**EXERCISE OBJECTIVE:** Word for word, restate all of the records.

━━━━━━━━━━━━━━━━━━━━

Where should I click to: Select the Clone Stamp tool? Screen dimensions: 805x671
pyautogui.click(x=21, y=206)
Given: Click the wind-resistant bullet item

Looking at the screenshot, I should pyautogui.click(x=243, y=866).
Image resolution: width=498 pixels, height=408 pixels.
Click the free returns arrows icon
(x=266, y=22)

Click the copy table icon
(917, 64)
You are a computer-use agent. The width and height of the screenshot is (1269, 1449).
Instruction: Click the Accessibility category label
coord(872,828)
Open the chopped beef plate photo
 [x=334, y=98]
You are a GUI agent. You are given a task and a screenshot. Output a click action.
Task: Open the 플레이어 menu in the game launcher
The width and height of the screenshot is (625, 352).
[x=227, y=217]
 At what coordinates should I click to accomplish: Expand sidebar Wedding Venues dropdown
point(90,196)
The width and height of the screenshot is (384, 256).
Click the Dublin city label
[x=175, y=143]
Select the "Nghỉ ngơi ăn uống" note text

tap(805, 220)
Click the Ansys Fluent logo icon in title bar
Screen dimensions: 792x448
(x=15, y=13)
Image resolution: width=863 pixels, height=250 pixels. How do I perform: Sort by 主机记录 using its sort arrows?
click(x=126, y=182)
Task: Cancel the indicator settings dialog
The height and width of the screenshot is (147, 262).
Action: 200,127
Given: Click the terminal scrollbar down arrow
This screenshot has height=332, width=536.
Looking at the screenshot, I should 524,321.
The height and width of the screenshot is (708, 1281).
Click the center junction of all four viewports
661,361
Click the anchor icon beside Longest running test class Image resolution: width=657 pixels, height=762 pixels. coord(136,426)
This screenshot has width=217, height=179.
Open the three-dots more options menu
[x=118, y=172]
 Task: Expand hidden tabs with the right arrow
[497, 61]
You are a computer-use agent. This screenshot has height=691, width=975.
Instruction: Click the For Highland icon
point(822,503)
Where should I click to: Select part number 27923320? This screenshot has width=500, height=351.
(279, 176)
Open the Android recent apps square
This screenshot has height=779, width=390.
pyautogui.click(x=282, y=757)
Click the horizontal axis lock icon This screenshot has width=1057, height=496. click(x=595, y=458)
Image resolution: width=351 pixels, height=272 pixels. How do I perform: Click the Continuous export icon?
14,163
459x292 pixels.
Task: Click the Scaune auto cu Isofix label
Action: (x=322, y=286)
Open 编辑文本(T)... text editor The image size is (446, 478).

━━━━━━━━━━━━━━━━━━━━

**TASK ANSWER:**
Where should I click to: Select the Clone Stamp tool? Screen dimensions: 805x671
pyautogui.click(x=21, y=206)
Given: Click the wind-resistant bullet item

Looking at the screenshot, I should pyautogui.click(x=243, y=866).
Image resolution: width=498 pixels, height=408 pixels.
Click the free returns arrows icon
(x=266, y=22)

Click the copy table icon
(917, 64)
You are a computer-use agent. The width and height of the screenshot is (1269, 1449).
Instruction: Click the Accessibility category label
coord(872,828)
Open the chopped beef plate photo
 [x=334, y=98]
You are a GUI agent. You are given a task and a screenshot. Output a click action.
Task: Open the 플레이어 menu in the game launcher
The width and height of the screenshot is (625, 352).
[x=227, y=217]
 At what coordinates should I click to accomplish: Expand sidebar Wedding Venues dropdown
point(90,196)
The width and height of the screenshot is (384, 256).
Click the Dublin city label
[x=175, y=143]
Select the "Nghỉ ngơi ăn uống" note text

tap(805, 220)
Click the Ansys Fluent logo icon in title bar
Screen dimensions: 792x448
(x=15, y=13)
Image resolution: width=863 pixels, height=250 pixels. How do I perform: Sort by 主机记录 using its sort arrows?
click(x=126, y=182)
Task: Cancel the indicator settings dialog
The height and width of the screenshot is (147, 262).
Action: 200,127
Given: Click the terminal scrollbar down arrow
This screenshot has height=332, width=536.
Looking at the screenshot, I should 524,321.
The height and width of the screenshot is (708, 1281).
Click the center junction of all four viewports
661,361
Click the anchor icon beside Longest running test class Image resolution: width=657 pixels, height=762 pixels. coord(136,426)
This screenshot has width=217, height=179.
Open the three-dots more options menu
[x=118, y=172]
 Task: Expand hidden tabs with the right arrow
[497, 61]
You are a computer-use agent. This screenshot has height=691, width=975.
Instruction: Click the For Highland icon
point(822,503)
Where should I click to: Select part number 27923320? This screenshot has width=500, height=351.
(279, 176)
Open the Android recent apps square
This screenshot has height=779, width=390.
pyautogui.click(x=282, y=757)
Click the horizontal axis lock icon This screenshot has width=1057, height=496. click(x=595, y=458)
Image resolution: width=351 pixels, height=272 pixels. How do I perform: Click the Continuous export icon?
14,163
459x292 pixels.
Task: Click the Scaune auto cu Isofix label
Action: (x=322, y=286)
Open 编辑文本(T)... text editor The image size is (446, 478).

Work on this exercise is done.